Pick up the article on HPV vaccine uptake among girls in England where it stops and keep writing it.

* [Given text]
-- Opening Marker --

A report reveals 80.1 per cent of 12- to 13-year-olds received three doses of Cervarix in the year after routine HPV jabs began in September 2008.
The report said uptake was 'high', despite falling short of the 89.4 per cent rate recorded in Scotland.
Most PCTs chose to deliver jabs at schools, but a handful did so through GP practices.
While 79 per cent of girls vaccinated in schools received all three vaccines, this figure dropped to just 62 per cent of those covered by GP-based programmes.
The findings appear to support Joint Committee on Vaccination and Immunisation advice that the jabs should be given in schools.
But a GP-led campaign in Derbyshire County PCT achieved 83 per cent uptake of all three jabs.
Linda Syson-Nibbs, the county's vaccination programme lead, said the PCT was 'delighted'.

-- Closing Marker --

* [Extracted data]
-- Opening Marker --

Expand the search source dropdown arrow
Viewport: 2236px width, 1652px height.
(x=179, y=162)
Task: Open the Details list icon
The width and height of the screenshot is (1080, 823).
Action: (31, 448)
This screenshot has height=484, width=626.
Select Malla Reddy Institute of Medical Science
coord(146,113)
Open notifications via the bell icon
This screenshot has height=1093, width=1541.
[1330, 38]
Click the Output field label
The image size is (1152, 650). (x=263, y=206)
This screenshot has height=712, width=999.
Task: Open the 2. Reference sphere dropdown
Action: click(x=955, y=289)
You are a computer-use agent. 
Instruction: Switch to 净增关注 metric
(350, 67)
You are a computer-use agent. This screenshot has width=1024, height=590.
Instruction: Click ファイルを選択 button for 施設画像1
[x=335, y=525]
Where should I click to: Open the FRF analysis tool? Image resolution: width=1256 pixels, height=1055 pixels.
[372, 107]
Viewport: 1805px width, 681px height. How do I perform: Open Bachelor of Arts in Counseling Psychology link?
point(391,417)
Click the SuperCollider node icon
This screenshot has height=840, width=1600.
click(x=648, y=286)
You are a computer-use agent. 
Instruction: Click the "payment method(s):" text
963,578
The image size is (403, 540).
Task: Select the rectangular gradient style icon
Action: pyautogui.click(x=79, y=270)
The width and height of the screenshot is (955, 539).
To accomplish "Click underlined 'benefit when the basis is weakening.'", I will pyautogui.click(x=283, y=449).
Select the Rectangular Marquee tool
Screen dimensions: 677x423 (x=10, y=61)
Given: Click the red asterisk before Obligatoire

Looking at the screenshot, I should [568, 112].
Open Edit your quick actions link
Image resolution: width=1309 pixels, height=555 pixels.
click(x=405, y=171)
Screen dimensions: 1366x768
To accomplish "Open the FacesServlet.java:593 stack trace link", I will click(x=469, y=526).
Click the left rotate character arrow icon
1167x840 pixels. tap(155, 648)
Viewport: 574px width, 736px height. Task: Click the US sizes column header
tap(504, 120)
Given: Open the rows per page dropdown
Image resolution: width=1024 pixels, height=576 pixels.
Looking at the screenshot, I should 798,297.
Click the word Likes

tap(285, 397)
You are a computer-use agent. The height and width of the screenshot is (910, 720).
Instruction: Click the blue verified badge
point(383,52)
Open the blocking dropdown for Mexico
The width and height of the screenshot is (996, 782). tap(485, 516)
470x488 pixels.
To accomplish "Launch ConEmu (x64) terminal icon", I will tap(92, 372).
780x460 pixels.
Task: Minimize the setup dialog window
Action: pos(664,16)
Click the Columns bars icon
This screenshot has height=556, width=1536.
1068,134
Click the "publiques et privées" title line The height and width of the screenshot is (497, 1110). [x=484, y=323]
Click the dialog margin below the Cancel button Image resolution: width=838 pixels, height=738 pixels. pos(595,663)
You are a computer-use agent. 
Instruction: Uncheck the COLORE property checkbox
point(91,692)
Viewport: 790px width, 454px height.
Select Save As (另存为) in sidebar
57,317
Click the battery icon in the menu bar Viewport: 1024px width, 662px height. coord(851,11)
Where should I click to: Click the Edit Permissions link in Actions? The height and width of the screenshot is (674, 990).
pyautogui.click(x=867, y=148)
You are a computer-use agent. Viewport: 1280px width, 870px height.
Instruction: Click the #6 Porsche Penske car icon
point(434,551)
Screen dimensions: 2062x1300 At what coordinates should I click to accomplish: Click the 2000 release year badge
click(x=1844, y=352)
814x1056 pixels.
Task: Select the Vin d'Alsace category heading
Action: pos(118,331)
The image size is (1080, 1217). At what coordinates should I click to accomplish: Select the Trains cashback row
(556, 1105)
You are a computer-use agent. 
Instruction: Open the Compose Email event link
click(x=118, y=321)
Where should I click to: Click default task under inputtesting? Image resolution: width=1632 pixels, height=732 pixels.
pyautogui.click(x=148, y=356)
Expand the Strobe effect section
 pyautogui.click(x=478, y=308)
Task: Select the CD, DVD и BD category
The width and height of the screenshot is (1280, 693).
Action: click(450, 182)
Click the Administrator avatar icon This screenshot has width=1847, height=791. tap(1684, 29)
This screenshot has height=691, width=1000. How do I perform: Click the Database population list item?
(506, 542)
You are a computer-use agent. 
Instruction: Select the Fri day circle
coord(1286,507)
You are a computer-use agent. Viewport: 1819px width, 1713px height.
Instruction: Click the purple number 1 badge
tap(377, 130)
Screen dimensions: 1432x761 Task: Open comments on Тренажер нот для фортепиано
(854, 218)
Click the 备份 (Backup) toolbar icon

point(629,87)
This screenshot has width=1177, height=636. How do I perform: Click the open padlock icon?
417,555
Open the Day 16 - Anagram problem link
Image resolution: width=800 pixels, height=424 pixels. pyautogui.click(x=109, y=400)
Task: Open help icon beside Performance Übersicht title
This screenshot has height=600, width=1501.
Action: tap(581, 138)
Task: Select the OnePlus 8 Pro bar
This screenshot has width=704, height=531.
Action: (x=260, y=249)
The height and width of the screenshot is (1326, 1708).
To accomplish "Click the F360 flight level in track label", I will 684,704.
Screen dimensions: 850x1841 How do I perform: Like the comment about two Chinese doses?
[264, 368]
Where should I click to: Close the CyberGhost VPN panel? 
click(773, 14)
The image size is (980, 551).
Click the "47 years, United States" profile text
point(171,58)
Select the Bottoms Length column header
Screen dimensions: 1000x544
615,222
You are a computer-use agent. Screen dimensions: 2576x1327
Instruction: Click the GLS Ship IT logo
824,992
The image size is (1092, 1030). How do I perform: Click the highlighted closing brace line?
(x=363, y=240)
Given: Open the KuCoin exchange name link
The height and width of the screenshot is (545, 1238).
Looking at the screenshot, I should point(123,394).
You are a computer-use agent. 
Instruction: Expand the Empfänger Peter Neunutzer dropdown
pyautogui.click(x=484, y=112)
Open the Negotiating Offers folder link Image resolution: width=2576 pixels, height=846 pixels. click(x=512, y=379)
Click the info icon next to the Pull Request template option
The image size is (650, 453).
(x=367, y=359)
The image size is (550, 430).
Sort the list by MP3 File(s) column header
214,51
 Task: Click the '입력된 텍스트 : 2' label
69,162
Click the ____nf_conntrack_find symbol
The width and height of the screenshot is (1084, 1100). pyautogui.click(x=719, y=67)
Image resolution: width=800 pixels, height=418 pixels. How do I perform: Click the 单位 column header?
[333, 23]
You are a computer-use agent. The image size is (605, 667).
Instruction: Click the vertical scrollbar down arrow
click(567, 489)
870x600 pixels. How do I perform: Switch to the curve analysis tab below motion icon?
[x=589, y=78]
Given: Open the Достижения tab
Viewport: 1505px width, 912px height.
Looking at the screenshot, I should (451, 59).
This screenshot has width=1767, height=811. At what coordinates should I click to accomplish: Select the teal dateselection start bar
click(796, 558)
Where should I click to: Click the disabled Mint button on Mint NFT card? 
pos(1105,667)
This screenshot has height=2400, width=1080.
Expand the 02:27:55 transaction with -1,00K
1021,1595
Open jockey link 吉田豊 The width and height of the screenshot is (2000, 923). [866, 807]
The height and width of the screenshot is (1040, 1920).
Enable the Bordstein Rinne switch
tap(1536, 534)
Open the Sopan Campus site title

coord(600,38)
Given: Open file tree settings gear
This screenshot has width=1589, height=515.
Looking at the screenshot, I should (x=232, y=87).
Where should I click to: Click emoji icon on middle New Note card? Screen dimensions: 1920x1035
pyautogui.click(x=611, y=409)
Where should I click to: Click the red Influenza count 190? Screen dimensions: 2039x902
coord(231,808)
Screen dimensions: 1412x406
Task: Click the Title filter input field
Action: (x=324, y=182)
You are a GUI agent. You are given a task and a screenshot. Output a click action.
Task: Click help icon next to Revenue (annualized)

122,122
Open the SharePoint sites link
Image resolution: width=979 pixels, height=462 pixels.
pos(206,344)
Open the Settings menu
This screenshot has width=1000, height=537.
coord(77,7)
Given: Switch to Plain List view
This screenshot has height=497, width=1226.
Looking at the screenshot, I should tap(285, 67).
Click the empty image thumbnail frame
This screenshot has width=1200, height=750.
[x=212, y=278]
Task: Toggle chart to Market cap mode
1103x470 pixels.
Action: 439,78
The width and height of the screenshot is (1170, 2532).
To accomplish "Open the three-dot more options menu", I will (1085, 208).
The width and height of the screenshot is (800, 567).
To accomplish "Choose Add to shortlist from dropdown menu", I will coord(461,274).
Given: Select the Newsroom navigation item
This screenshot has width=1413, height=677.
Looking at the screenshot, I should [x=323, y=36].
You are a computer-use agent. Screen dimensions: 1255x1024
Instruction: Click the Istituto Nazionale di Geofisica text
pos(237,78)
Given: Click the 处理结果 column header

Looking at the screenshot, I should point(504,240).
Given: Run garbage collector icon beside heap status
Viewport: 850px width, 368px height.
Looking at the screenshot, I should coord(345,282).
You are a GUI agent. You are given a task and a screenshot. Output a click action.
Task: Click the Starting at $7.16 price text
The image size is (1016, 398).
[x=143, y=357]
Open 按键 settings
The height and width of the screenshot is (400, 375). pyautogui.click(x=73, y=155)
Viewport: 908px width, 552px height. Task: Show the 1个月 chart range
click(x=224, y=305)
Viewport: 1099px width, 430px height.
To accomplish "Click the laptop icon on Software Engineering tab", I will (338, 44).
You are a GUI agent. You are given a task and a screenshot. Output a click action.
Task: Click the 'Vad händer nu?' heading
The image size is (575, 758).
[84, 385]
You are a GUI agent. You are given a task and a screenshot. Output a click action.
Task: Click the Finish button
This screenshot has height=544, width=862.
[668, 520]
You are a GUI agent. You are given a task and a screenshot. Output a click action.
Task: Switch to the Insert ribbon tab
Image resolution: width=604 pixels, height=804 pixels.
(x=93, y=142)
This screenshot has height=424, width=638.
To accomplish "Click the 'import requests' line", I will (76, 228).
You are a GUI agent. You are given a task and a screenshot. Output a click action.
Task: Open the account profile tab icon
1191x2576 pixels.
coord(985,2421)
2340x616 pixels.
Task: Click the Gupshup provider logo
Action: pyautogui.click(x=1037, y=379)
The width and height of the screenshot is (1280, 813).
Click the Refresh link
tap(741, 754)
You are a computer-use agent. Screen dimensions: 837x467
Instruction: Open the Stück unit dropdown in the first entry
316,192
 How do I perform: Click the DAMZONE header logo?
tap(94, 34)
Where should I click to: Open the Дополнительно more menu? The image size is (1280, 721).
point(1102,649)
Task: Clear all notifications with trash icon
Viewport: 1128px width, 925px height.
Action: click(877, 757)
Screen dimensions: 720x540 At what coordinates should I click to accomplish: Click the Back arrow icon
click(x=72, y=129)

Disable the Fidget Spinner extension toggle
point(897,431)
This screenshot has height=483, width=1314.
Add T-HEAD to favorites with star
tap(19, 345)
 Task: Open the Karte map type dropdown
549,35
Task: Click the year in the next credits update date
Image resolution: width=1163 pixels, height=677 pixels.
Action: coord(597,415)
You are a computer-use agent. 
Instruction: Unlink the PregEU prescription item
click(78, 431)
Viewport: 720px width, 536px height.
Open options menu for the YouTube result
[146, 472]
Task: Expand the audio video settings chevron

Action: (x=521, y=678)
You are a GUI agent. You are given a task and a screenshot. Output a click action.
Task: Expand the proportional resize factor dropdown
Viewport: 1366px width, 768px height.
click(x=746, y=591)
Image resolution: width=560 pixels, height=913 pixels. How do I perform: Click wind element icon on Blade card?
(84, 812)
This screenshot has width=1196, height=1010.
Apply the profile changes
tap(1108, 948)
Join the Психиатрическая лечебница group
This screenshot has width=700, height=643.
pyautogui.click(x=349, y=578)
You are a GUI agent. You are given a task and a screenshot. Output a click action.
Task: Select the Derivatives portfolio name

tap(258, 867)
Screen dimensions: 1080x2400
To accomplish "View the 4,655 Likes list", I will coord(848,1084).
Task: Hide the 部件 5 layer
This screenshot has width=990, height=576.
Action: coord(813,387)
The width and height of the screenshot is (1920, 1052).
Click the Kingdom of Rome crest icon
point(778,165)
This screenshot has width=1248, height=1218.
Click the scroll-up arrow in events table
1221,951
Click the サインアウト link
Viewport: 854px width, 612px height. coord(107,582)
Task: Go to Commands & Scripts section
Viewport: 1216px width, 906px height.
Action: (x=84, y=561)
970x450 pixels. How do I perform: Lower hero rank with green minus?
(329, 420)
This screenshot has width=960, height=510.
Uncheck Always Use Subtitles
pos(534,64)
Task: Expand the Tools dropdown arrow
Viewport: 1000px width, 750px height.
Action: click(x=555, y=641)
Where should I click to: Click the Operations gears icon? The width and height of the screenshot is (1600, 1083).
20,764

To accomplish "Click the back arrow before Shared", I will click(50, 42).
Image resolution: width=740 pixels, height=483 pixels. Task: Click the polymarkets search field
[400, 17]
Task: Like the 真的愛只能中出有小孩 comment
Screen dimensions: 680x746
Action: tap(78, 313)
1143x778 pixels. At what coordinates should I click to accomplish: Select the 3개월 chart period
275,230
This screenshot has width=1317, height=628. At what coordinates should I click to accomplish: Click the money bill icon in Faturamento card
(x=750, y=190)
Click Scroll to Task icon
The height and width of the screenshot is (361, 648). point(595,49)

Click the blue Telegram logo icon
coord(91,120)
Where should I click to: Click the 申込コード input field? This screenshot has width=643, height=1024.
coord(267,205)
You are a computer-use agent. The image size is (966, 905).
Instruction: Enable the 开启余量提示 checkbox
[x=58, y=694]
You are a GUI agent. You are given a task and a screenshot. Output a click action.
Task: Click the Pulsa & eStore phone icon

-- Closing Marker --

* [Response area]
'GPs have access to patients' records, which means they can call and recall anyone who does not turn up for their vaccine, so there are no missed opportunities.'
Birmingham East and North PCT has decided to switch to schools after beginning with a GP-led campaign. The switch comes after a consultation found GPs did not want to be involved.
RCGP chairman Professor Steve Field said: 'The efficiency of doing HPV vaccines through schools is shown by the high uptake levels.'
However, he added that GPs should provide back-up to school-based programmes to maximise uptake.
The vaccination programme aims to prevent 400 cervical cancer deaths a year.